Out of my head! I snap. My mind, as previously stated, is off limits. The rules don’t change because we’re in the middle of a disaster. To my minor satisfaction, Maverick does not reply. Though that doesn’t necessarily mean he’s not still poking around my thoughts. It’s hard to sense him if his face isn’t visible, and impossible now in the discordant storm. I stop grumbling to myself, mostly because Mave might be lurking, ready to chide me again and he doesn’t need that distraction to add to his self-imposed responsibility of keeping us all alive.
“Shelter, ho!” Piper bellows.

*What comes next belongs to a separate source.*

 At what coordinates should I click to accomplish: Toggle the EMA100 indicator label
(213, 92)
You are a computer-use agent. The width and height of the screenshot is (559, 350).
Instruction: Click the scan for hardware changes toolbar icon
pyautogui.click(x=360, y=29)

His words are nearly lost to the wind, but that faint shout feeds relief into me. A bright flash of lightning reveals the shelter; A teensy cave mouth that juts from the ground like a beastly maw. It could not be more inviting. The entrance is pitch black, for all we know a wild animal has made its home in there, prepared to tear apart any poor creature that dares seek shelter inside. None of us are too concerned with that at the moment, not when there’s a beast already beating down on us with ice rain and falling trees.. We straggle to the cave, feet slipping in the silty ground, rain blinding us. I can’t see through the splatter on my glasses, but I see even less without them on.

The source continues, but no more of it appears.